● TASK INSTRUCTIONS: Render all of the data below as a JSON list of strings, with one string for each line and blank lines omitted.

Begin

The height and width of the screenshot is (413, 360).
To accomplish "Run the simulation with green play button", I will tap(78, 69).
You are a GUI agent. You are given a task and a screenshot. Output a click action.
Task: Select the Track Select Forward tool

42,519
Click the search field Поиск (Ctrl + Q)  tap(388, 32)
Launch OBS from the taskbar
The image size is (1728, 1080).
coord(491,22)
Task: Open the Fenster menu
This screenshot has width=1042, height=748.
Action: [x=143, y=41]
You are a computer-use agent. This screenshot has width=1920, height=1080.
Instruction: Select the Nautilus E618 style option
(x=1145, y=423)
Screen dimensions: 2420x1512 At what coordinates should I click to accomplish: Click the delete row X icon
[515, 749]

End

● REPLY TO THE TASK:
[
  "The height and width of the screenshot is (413, 360).",
  "To accomplish \"Run the simulation with green play button\", I will tap(78, 69).",
  "You are a GUI agent. You are given a task and a screenshot. Output a click action.",
  "Task: Select the Track Select Forward tool",
  "42,519",
  "Click the search field Поиск (Ctrl + Q)  tap(388, 32)",
  "Launch OBS from the taskbar",
  "The image size is (1728, 1080).",
  "coord(491,22)",
  "Task: Open the Fenster menu",
  "This screenshot has width=1042, height=748.",
  "Action: [x=143, y=41]",
  "You are a computer-use agent. This screenshot has width=1920, height=1080.",
  "Instruction: Select the Nautilus E618 style option",
  "(x=1145, y=423)",
  "Screen dimensions: 2420x1512 At what coordinates should I click to accomplish: Click the delete row X icon",
  "[515, 749]"
]